Certainly, this made a big impact on the believers in Joppa. We talked about the tendency of our sinful nature to expect all good from someone or something other than God, and to take refuge elsewhere in our distress. Miracles like these, done by the Holy Spirit through the Apostles, were done to show us not to do that. They were done to show us that whatever the Lord has in mind is the best thing for us. There isn’t anything He can’t do. Not even death can defy Him. When we put our hope in His care, we put it - like the old hymn says - on nothing less than Jesus’ blood and righteousness any alternative of which is sinking sand. He’s the One Who put His hope exclusively in His heavenly Father in the Garden of Gethsemane, while Peter and his fellow disciples slept. That’s a good example of the fact that, while we’re faithful in putting ourselves in the Lord’s hands sometimes (as Peter is in this text), Jesus never failed at it. He didn’t fail in His time in the wilderness - answering every one of Satan’s temptations with God’s sure Word. He didn’t fail in moments in which He was being threatened by unbelievers. He’s the eternal God. He came from heaven. He knew the value of that kingdom in relation to this one. His knowing it, and His seeking it, and the Father’s will above all things, replaces before God our failure to always do that. He did perfectly what we can’t do.
And the death that Tabitha died in our text was always going to be merely a temporal one anyway, even had she not been raised by the Spirit through St. Peter. Every believer’s death is merely a temporal death because Jesus has defeated death for us with His own. It couldn’t hold Him. It couldn’t be an eternal situation for Him, or for those who are connected to Him through faith. As He has risen, all who die in Him will rise.
We said near the beginning, that God intends to give even more to this congregation in Joppa through this person - Tabitha. Of course, her continuing to live among them will be a blessing in the same sorts of ways it was before. But God’s giving through her isn’t going to stop there. He has attached a visible sign connected to His Word that will forever proclaim that Word. It will live in the hearts of these people who have seen the power of God at work.
The testimony of God’s people in that congregation certainly made an impact, as Luke says in our text: And it became known throughout all Joppa, and many believed in the Lord. The miracle (like all others) is firmly attached to the Scriptures - to the Gospel message of the Christ. It’s like God is saying through it, You know all of that written about the power and the love of God coming to people by means of the Christ? Here’s a display of that power. You know the promise in Him, that those who are His will not remain in death, but rise to life? Here’s something that shows you that it’s all true.

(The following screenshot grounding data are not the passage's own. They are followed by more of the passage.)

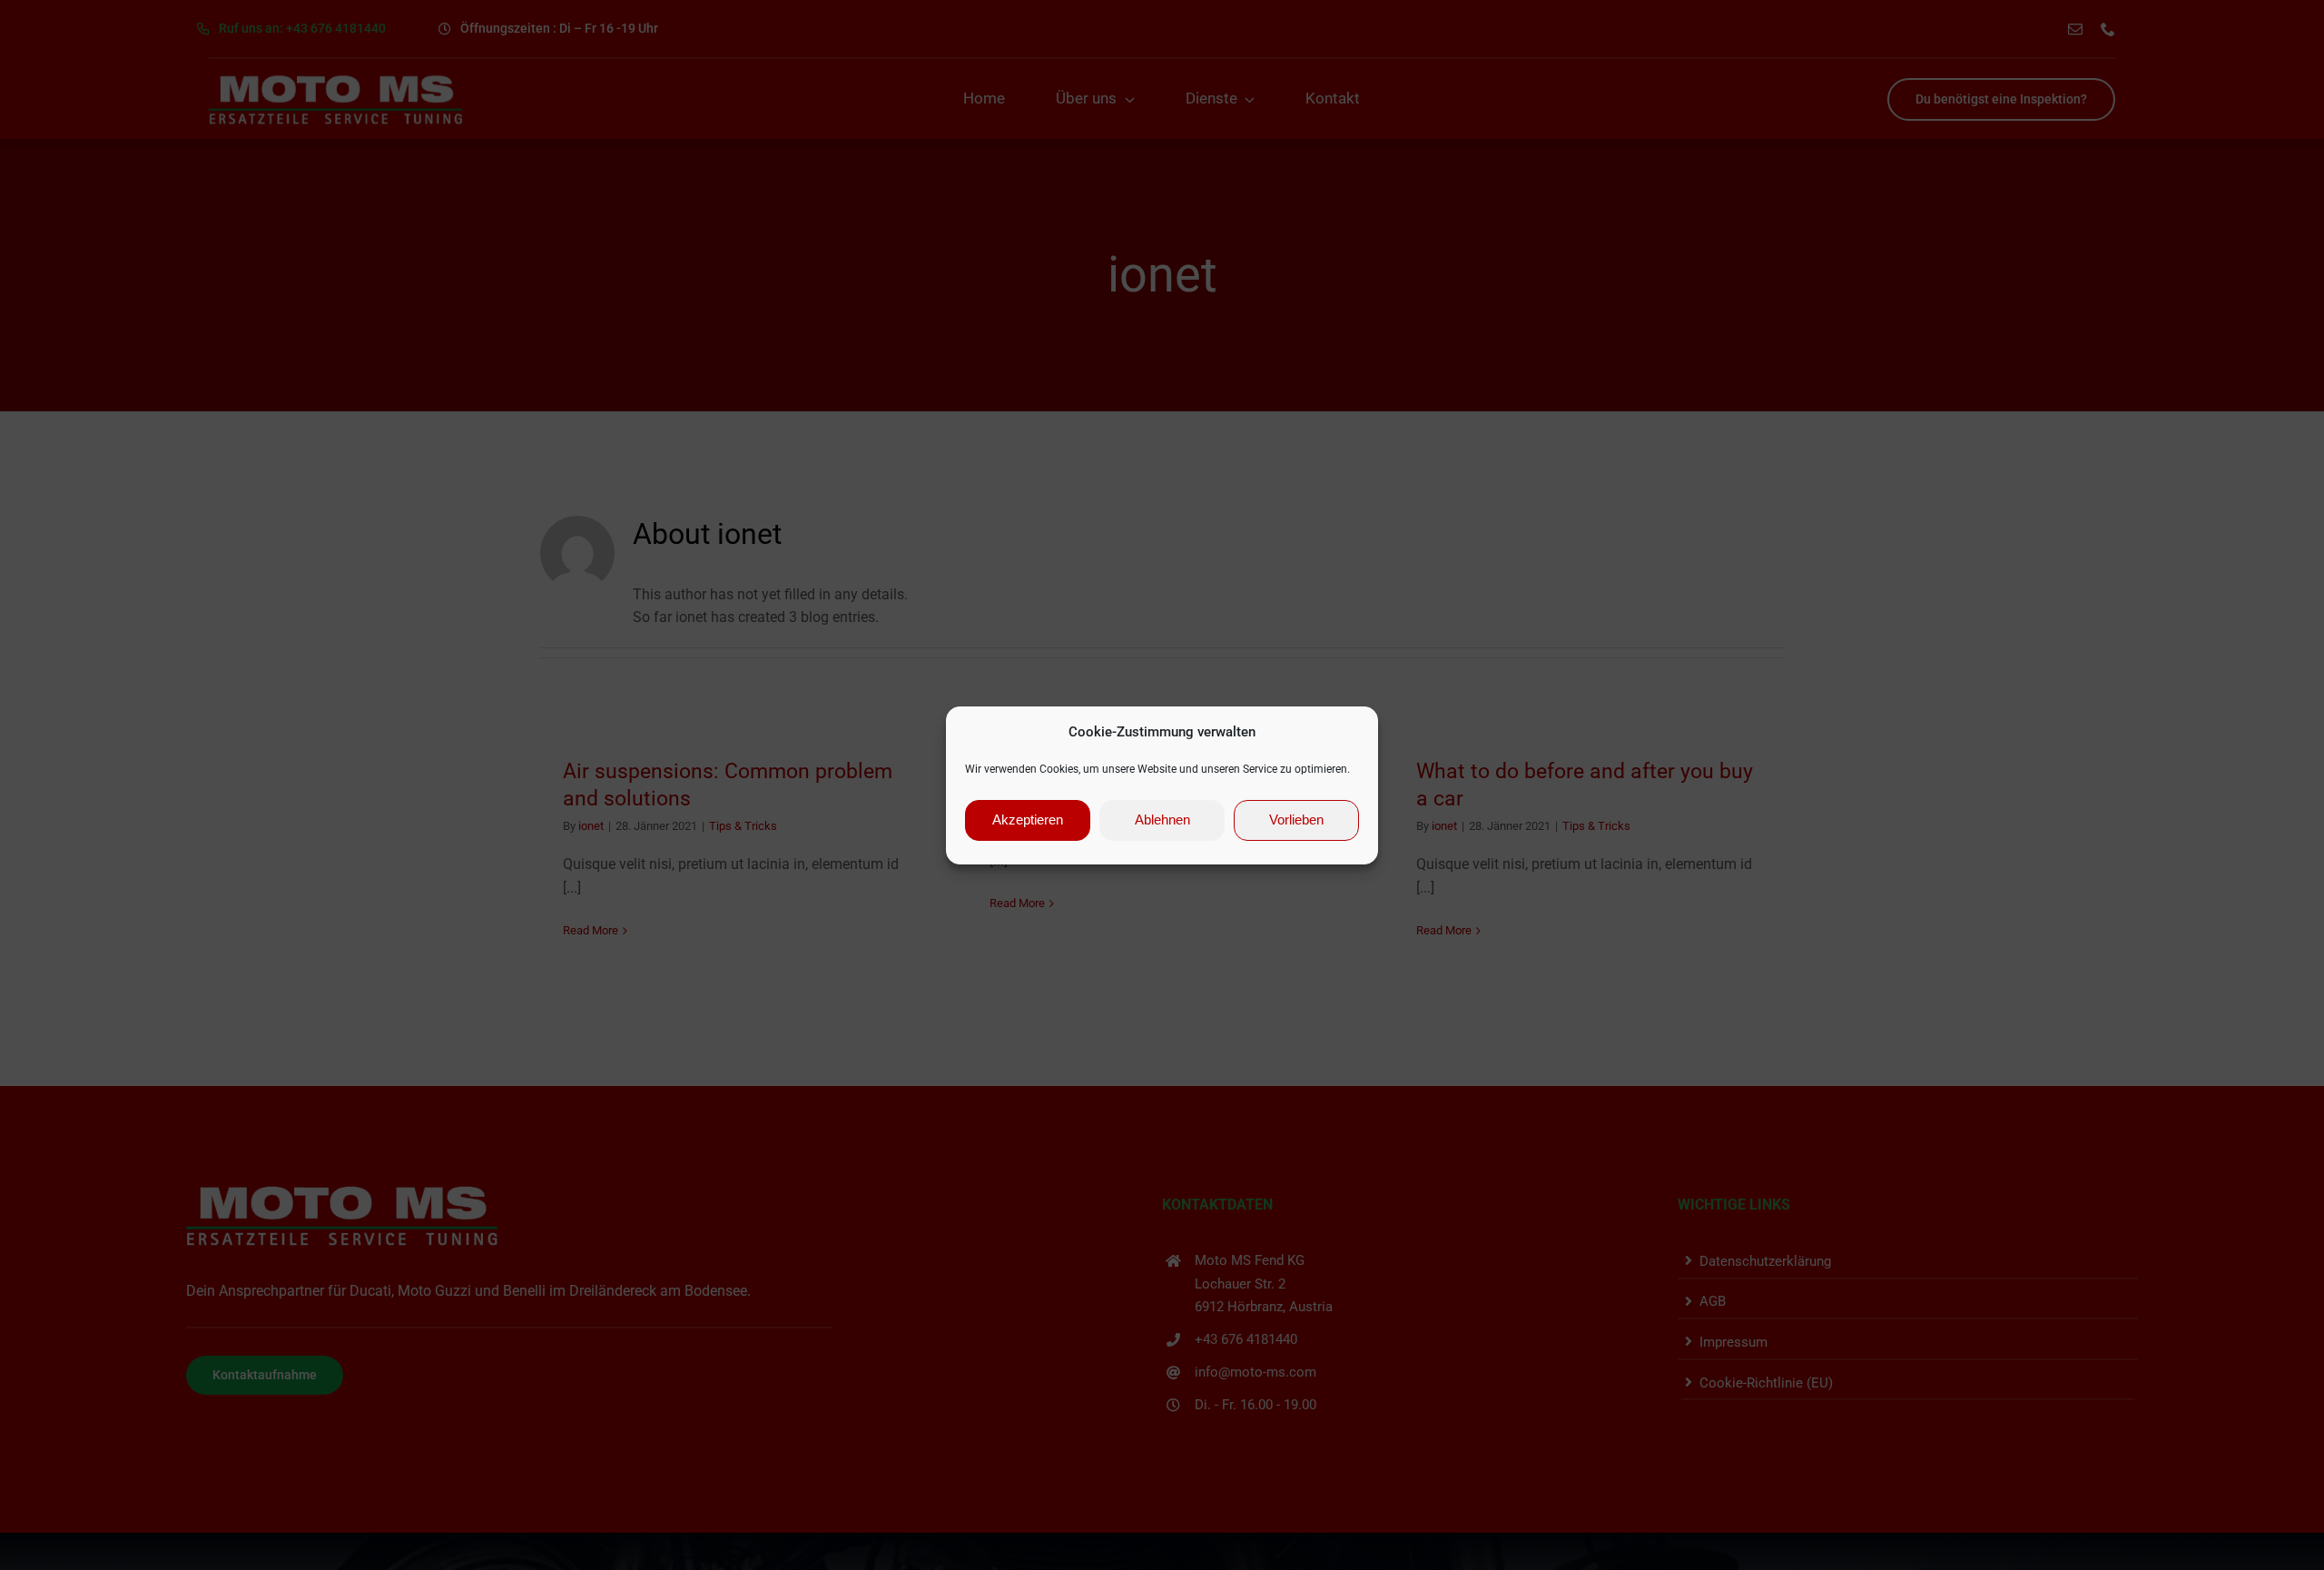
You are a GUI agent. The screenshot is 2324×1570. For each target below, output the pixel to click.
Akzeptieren (1027, 819)
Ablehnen (1162, 819)
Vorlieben (1296, 819)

And those signs remain with the text. They are forever connected to it. We don’t need any new ones; the ones that are there have the same impact on us that they had on the people in that time. We have heard the testimony and believed in the Lord. We are His people who live in the joy of hope in Christ. No lesser sign than that is given by the Lord to His church every time we come to His Table and receive From Him His true body and blood in, with, and under the bread and wine. The Risen One Whom death can’t hold is present there for us according His Word. God be praised. Amen.